Nimpy the headline is not correct. Men don't have to prove they got consent, the onus is still on the prosecution to prove it. However police and prosecutors are asked to question the man and ask for his explanation of why he believed the woman consented. We've talked about that on here before, it is a great step forward.

MrsKCastle's example of how it would work is a good one. I reckon most people probably think that is currently what happens. We often hear "well it's a case of he said / she said" but it's often not as the man doesn't need to give any explanation of why he thought she consented. If you think about it, it is more shocking that this has not been the case before.

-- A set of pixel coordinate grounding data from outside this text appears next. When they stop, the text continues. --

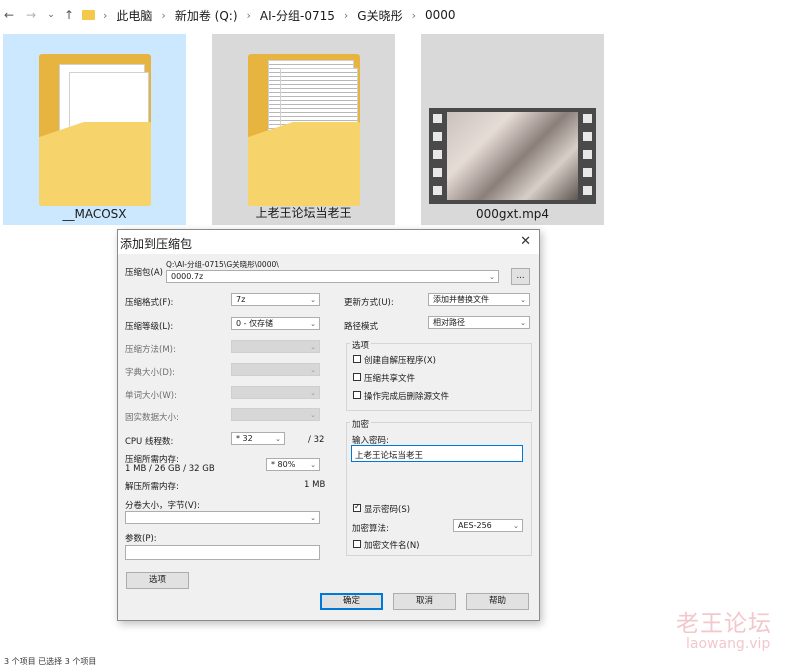  What do you see at coordinates (151, 396) in the screenshot?
I see `word-label: 单词大小(W):` at bounding box center [151, 396].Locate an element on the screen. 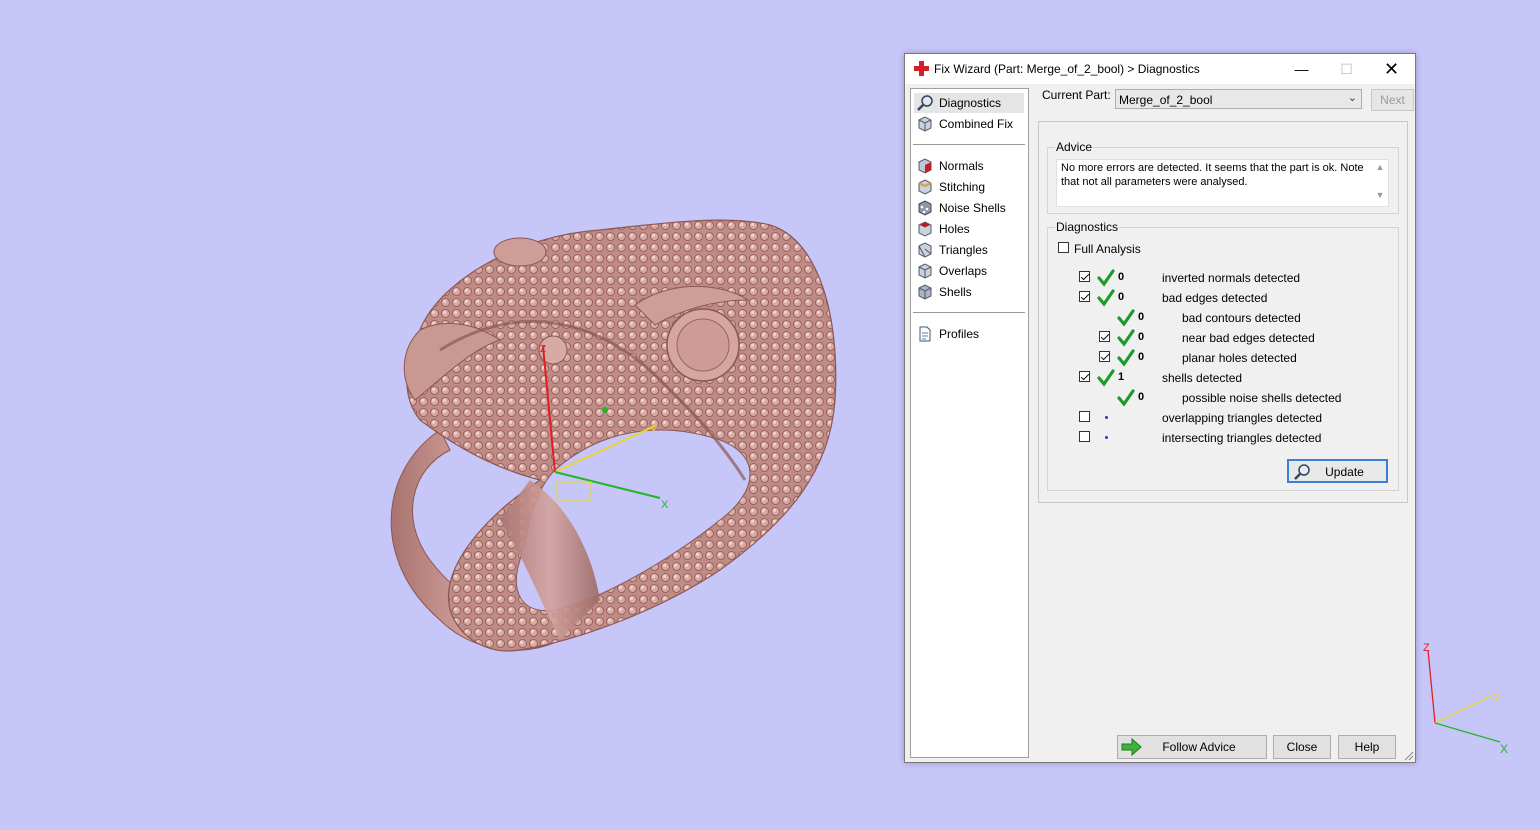  next-button: Next is located at coordinates (1392, 100).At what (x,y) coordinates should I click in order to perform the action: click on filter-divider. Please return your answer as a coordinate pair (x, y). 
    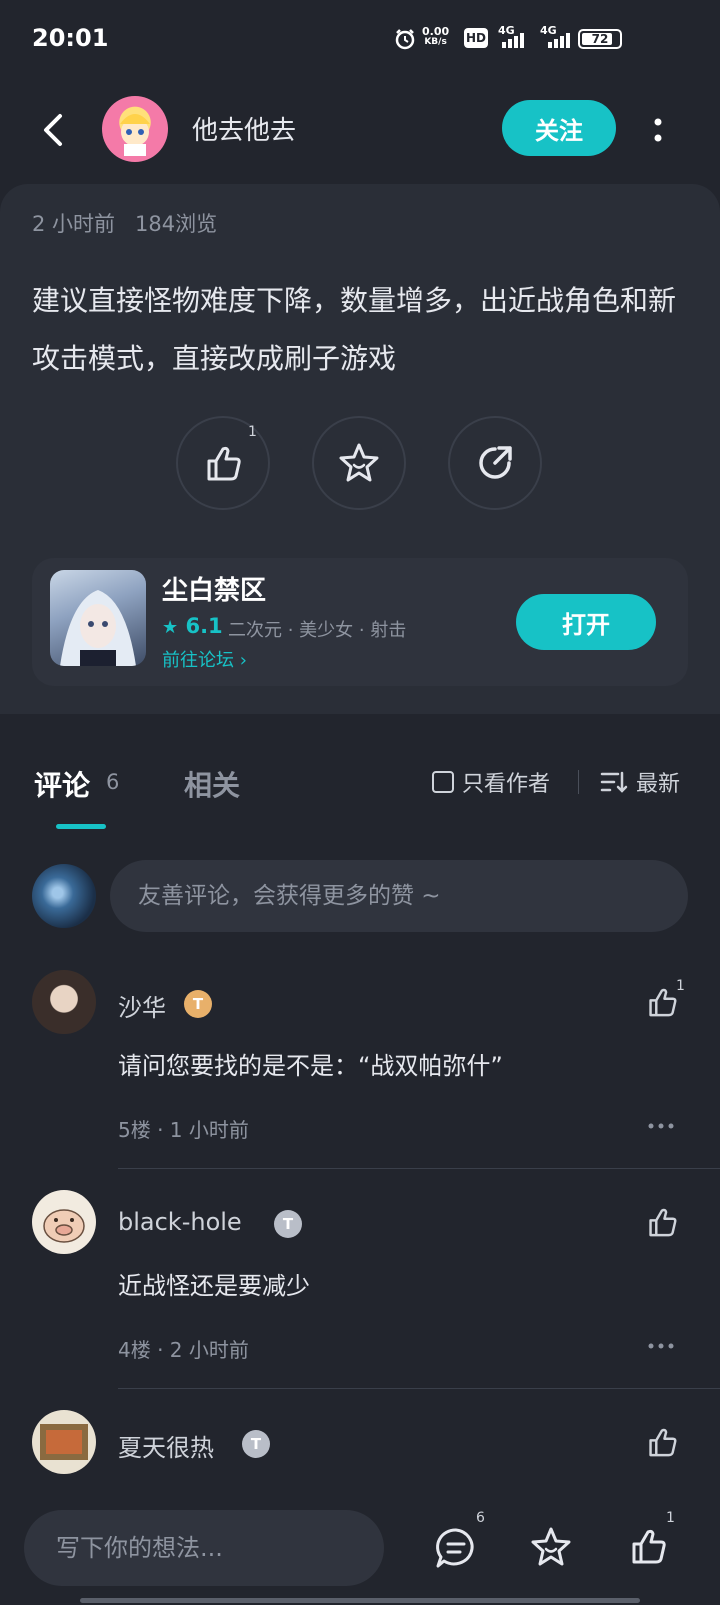
    Looking at the image, I should click on (578, 782).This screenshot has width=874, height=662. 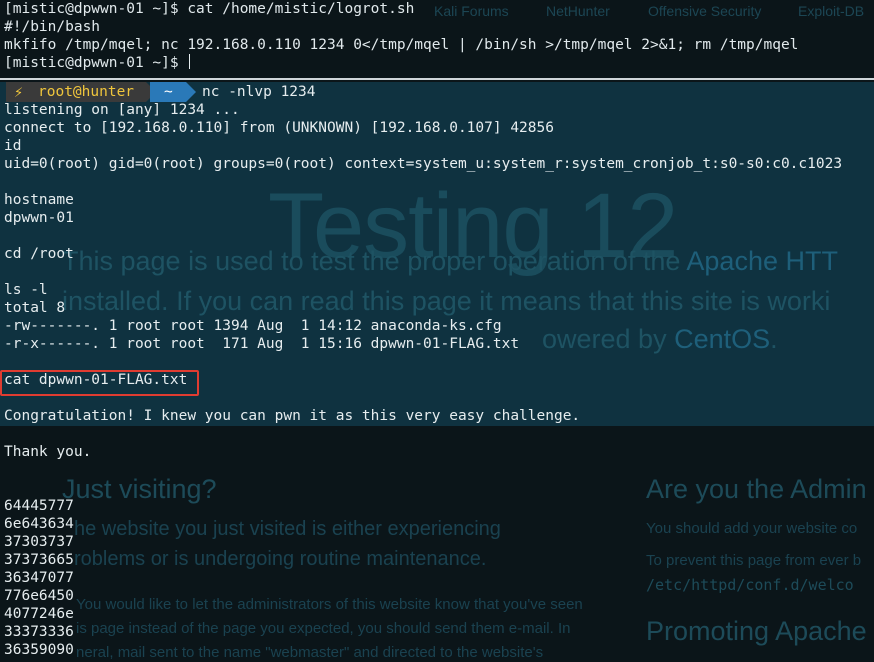 I want to click on lightning-icon: ⚡, so click(x=19, y=92). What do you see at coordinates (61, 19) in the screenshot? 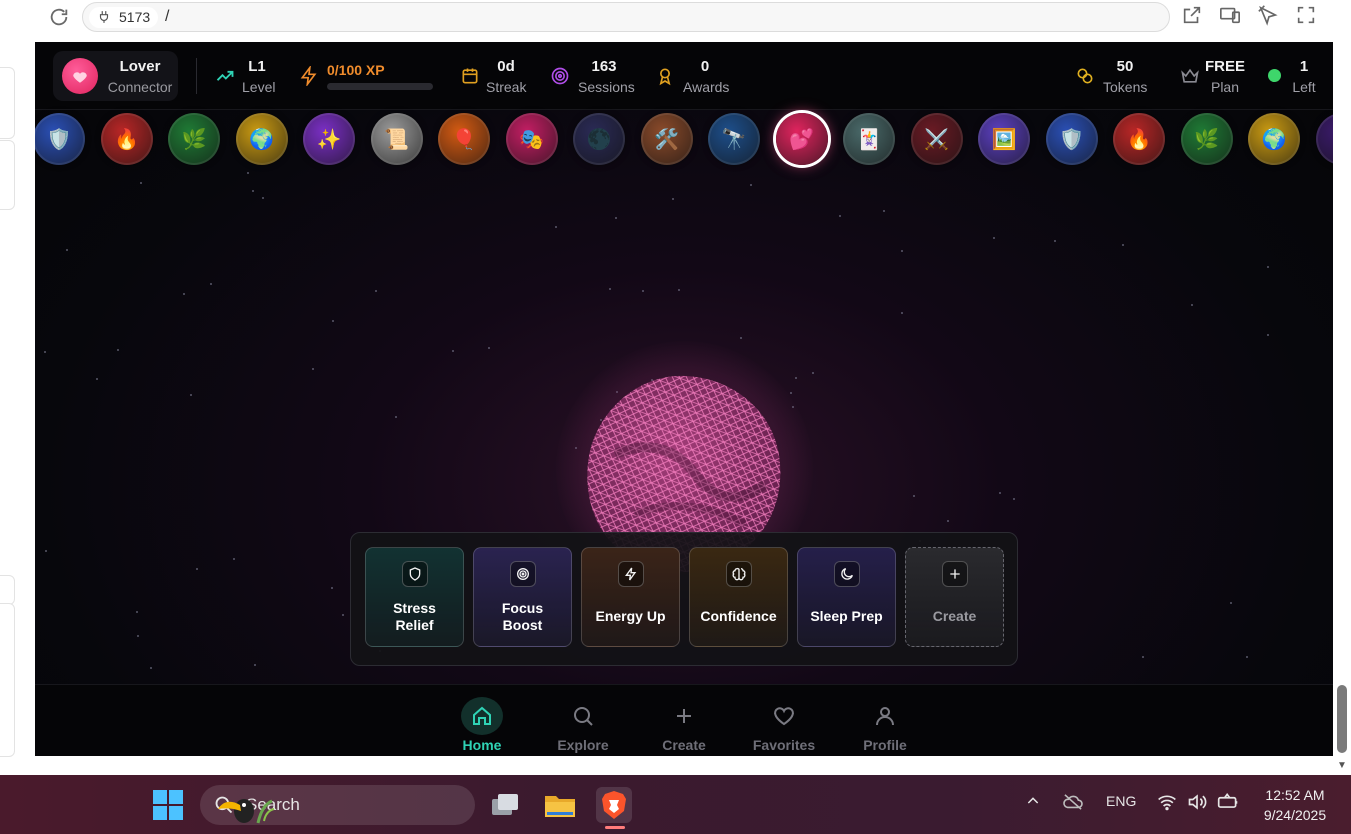
I see `reload-icon` at bounding box center [61, 19].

MrsKCastle · 29/01/2015 10:45

Nimpy- first, how likely do you think it is that a woman will consent freely and enthusiastically and then 'cry rape'?

But if they did, you're right that it would come down to who was lying. As it does now in some cases. The difference as I see it is a shift in expectations, that the onus is now on the man to check that consent is given.

(Obviously, this should equally apply to women- everyone should be checking for consent, but we're talking specifically about rape here).

TheWomanTheyCallJayne · 29/01/2015 10:46

Flora - thanks. That does help

FloraFox · 29/01/2015 10:47

DrDre you can prove it if both parties give evidence and one is credible and the other is not. That's what juries are for. This rule makes it more likely the accused's full account of what happened will be put before the jury.

AnnieLobeseder · 29/01/2015 10:47

As Buffy has said, nothing has changed as it's currently usually a case of her word vs his word anyway. But wouldn't it be far better for the onus to be on the man to ensure that he did obtain consent rather then for the woman to have to go to extreme lengths to show she didn't? For example, can a women who is drugged or drunk say no? She can't. So currently a man can just claim "but she didn't say no or stop me!". As it stands, men are entitled to penetrate a women unless she actively tells him not to. How can that be right? Surely the assumption should be that a man has absolutely no right to penetrate a women unless she expressly gives him permission.